PROBLEM:
Below this line is a set of entries; quote exactly the lines from the line that contains "Click the Save icon in VBA toolbar" to the line that contains "Go to the Browse tab", both lines included.

┌─ DATASET EXCERPTS

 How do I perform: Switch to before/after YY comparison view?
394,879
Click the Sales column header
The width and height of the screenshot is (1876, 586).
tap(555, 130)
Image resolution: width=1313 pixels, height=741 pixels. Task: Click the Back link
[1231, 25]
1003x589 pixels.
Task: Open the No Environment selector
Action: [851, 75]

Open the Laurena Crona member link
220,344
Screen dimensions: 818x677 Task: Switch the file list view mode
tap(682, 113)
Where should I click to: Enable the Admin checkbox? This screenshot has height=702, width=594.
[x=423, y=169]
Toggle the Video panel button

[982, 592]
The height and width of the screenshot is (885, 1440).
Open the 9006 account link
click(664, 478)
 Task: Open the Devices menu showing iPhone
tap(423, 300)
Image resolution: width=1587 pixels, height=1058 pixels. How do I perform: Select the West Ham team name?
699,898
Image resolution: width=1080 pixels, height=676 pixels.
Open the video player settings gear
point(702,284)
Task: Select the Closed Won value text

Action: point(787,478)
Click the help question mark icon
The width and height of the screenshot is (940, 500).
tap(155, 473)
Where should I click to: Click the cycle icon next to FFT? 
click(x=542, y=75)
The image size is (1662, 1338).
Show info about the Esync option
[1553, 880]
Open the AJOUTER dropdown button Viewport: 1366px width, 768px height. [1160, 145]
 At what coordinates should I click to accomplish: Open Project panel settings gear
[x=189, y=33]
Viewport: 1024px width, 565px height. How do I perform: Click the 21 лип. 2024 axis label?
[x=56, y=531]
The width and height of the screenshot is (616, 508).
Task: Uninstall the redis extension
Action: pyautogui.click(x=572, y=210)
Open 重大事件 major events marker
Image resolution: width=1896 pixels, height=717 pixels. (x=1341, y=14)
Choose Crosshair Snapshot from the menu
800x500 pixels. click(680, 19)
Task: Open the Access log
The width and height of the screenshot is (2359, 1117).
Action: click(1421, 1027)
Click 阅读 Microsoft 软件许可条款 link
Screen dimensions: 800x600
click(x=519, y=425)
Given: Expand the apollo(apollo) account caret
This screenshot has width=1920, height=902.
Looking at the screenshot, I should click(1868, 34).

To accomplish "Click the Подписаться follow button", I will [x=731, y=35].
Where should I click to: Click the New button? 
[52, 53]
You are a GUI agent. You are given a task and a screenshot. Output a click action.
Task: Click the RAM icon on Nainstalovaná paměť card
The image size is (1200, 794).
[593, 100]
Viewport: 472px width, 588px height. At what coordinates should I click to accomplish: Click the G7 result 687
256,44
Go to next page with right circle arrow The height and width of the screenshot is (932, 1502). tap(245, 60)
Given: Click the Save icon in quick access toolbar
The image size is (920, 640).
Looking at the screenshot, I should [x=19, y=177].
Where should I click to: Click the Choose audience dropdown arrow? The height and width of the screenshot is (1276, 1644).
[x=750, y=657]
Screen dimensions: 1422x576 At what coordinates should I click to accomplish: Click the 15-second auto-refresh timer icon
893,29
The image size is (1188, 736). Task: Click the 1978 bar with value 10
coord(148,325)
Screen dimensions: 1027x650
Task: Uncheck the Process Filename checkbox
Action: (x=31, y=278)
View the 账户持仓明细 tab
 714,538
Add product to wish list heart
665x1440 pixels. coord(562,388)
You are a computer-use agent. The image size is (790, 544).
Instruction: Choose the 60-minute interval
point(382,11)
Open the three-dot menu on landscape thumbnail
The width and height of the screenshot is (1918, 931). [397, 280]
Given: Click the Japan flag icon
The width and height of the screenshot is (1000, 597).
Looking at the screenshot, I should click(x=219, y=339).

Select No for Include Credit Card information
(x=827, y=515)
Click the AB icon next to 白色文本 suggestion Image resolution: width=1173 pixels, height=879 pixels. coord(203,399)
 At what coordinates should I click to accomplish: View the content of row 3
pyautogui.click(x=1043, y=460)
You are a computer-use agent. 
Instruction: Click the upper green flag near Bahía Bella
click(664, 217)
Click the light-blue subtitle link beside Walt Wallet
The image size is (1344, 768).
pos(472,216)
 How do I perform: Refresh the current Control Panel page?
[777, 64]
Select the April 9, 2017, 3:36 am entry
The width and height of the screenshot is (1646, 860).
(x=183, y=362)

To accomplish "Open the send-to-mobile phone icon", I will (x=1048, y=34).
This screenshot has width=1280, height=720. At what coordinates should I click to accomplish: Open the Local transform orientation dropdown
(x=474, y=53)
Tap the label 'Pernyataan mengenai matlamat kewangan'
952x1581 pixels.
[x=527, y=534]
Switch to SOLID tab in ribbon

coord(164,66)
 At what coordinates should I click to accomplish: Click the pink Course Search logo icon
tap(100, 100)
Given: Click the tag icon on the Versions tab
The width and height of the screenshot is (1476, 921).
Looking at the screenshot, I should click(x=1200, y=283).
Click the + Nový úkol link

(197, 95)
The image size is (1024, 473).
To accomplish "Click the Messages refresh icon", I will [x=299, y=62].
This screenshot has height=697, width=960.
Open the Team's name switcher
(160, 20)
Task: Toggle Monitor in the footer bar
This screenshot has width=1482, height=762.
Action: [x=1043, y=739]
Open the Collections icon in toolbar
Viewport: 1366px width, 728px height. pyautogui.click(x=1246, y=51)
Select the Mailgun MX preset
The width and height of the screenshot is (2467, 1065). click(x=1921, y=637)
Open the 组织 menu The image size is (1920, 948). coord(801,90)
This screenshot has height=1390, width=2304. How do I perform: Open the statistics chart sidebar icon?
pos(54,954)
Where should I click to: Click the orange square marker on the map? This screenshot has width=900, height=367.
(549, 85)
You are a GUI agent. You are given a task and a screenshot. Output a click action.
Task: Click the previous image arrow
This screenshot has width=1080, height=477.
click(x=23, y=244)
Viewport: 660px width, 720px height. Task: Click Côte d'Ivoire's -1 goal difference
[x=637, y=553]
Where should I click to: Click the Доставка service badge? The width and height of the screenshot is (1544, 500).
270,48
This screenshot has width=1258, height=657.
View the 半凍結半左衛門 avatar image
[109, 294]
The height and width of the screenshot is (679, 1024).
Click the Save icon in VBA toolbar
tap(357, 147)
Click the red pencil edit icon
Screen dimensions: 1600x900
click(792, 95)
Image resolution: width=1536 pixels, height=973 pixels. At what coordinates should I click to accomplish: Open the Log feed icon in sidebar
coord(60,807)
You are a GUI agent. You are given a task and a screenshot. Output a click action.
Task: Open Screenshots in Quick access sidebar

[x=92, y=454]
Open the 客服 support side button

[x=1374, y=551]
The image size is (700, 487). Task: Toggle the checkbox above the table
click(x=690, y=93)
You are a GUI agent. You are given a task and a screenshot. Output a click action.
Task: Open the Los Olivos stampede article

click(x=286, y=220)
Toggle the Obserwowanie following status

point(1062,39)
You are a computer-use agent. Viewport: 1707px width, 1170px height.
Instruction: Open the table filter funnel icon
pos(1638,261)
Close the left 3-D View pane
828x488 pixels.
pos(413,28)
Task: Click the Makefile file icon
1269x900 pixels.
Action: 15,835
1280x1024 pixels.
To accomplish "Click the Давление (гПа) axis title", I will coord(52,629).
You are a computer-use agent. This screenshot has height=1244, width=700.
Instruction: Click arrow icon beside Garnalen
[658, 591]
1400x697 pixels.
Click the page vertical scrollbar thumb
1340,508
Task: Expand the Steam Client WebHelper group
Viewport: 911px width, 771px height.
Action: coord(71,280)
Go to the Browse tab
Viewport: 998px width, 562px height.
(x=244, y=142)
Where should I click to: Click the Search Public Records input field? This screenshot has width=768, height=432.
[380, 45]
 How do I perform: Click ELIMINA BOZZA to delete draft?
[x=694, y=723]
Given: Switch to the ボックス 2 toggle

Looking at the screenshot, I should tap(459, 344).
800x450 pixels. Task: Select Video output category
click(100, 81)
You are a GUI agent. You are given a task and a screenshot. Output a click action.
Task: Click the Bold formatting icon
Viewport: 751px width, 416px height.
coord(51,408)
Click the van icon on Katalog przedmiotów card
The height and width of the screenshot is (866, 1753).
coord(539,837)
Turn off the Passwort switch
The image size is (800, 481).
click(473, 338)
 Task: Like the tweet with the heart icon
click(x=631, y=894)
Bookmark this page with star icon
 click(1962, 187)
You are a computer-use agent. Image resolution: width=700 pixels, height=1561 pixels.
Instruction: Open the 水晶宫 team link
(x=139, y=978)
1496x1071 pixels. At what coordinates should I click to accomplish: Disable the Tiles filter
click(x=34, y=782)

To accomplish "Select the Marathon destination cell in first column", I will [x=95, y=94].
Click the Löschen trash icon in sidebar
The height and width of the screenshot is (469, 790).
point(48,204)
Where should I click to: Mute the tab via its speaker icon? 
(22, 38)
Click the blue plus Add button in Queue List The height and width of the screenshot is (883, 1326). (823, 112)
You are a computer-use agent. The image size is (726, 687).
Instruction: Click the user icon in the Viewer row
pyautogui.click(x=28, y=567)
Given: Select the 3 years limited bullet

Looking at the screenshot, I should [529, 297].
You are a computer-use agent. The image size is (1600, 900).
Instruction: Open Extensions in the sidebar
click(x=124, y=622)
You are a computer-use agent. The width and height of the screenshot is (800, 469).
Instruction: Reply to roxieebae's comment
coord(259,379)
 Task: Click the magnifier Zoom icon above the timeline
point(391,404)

└─

TASK OUTPUT:
Click the Save icon in VBA toolbar
tap(357, 147)
Click the red pencil edit icon
Screen dimensions: 1600x900
click(792, 95)
Image resolution: width=1536 pixels, height=973 pixels. At what coordinates should I click to accomplish: Open the Log feed icon in sidebar
coord(60,807)
You are a GUI agent. You are given a task and a screenshot. Output a click action.
Task: Open Screenshots in Quick access sidebar

[x=92, y=454]
Open the 客服 support side button

[x=1374, y=551]
The image size is (700, 487). Task: Toggle the checkbox above the table
click(x=690, y=93)
You are a GUI agent. You are given a task and a screenshot. Output a click action.
Task: Open the Los Olivos stampede article

click(x=286, y=220)
Toggle the Obserwowanie following status

point(1062,39)
You are a computer-use agent. Viewport: 1707px width, 1170px height.
Instruction: Open the table filter funnel icon
pos(1638,261)
Close the left 3-D View pane
828x488 pixels.
pos(413,28)
Task: Click the Makefile file icon
1269x900 pixels.
Action: 15,835
1280x1024 pixels.
To accomplish "Click the Давление (гПа) axis title", I will coord(52,629).
You are a computer-use agent. This screenshot has height=1244, width=700.
Instruction: Click arrow icon beside Garnalen
[658, 591]
1400x697 pixels.
Click the page vertical scrollbar thumb
1340,508
Task: Expand the Steam Client WebHelper group
Viewport: 911px width, 771px height.
Action: coord(71,280)
Go to the Browse tab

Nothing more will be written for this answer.